E cada uma desempenha um papel diferente. O treino de força ajuda a construir e preservar músculo, força e capacidade funcional.
O exercício cardiovascular melhora a capacidade do organismo para sustentar esforços e está associado a importantes benefícios para a saúde cardiovascular.
Por isso, retirar completamente uma destas componentes para dar lugar exclusivamente à outra significa tornar o treino menos completo.
O corpo não foi desenhado para fazer apenas uma coisa. O melhor treino não é o que está na moda. É o que prepara o corpo para a vida.
O crescimento da popularidade do treino de força é uma evolução positiva.
Mais pessoas estão a descobrir que músculos fortes são importantes para a saúde e não apenas para a estética.
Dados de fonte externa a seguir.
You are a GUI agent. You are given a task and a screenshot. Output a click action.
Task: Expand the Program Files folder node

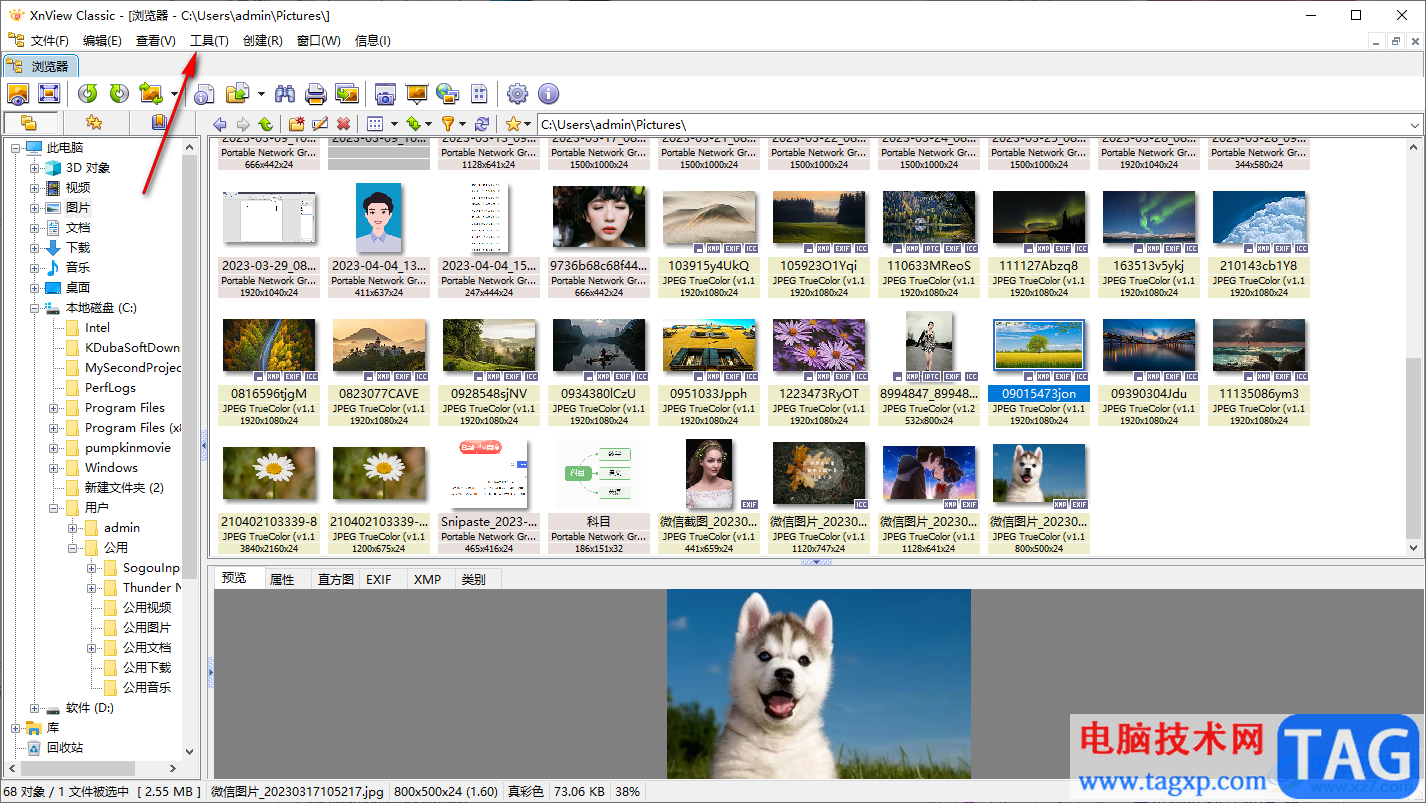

Mas existe uma mensagem que vale a pena guardar: não deixe que o entusiasmo pelo treino de força faça esquecer o coração.
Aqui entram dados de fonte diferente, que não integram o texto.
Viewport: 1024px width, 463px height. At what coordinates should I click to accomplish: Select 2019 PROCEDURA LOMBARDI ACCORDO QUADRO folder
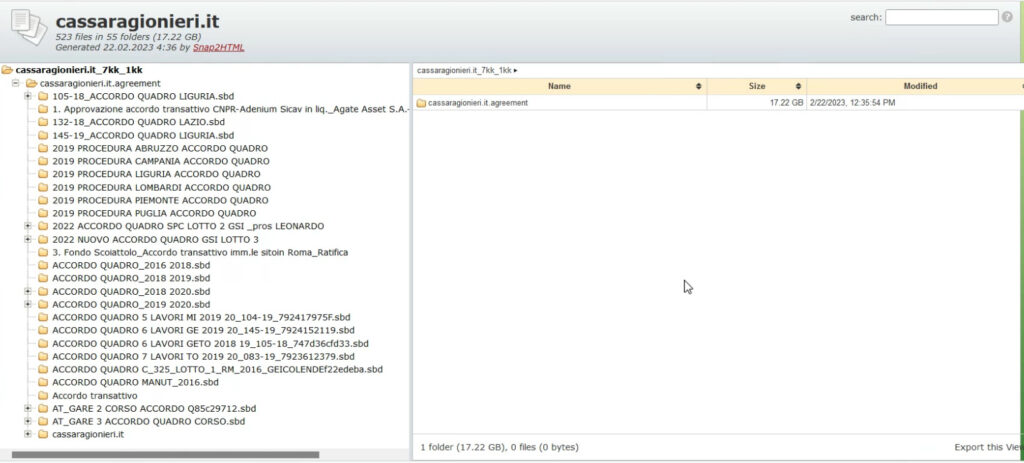[160, 187]

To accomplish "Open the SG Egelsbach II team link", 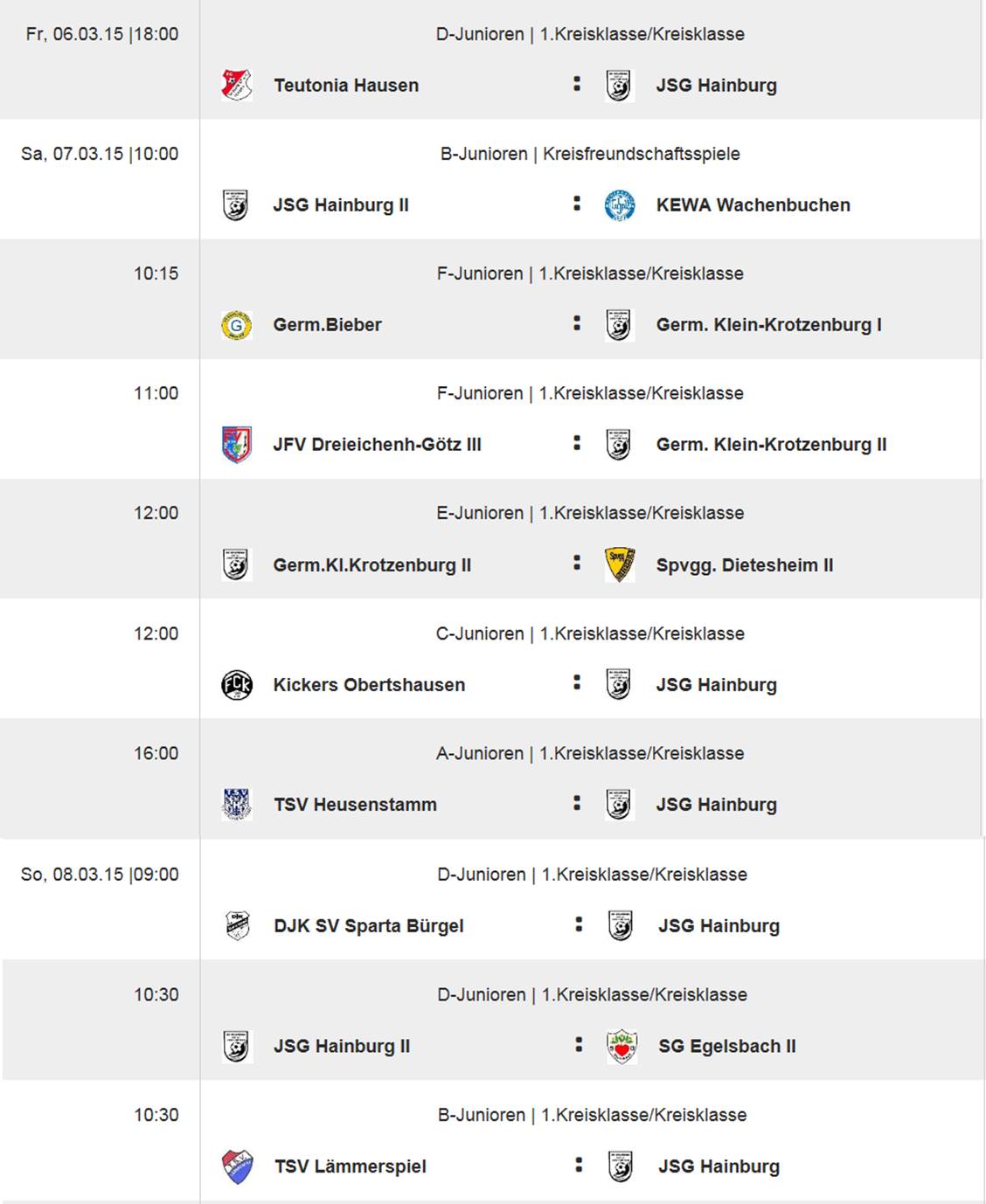I will pyautogui.click(x=726, y=1047).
- Treinar para ganhar força.
- Treinar para ter resistência.
- Treinar para manter mobilidade.
- Treinar para preservar autonomia.
- Treinar para envelhecer com qualidade.
No fundo, o objetivo não deveria ser apenas levantar mais peso ou correr mais quilómetros.
Deveria ser construir um corpo capaz de responder, e continuar a responder às exigências da vida.
Porque treinar hoje não deve servir apenas para estar melhor amanhã. Deve servir para chegar aos próximos anos com mais capacidade para viver.
Fontes científicas
- World Health Organization. WHO Guidelines on Physical Activity and Sedentary Behaviour.
- World Health Organization. Physical activity – Fact sheet.
- Ross, R. et al. Importance of Assessing Cardiorespiratory Fitness in Clinical Practice: A Case for Fitness as a Clinical Vital Sign. Circulation, 2016.
- Kodama, S. et al. Cardiorespiratory fitness as a quantitative predictor of all-cause mortality and cardiovascular events. JAMA, 2009.
- Laukkanen, J. A. et al. Estudos sobre aptidão cardiorrespiratória e risco cardiovascular.
- Mandsager, K. et al. Association of Cardiorespiratory Fitness With Long-term Mortality Among Adults Undergoing Exercise Treadmill Testing. JAMA Network Open, 2018.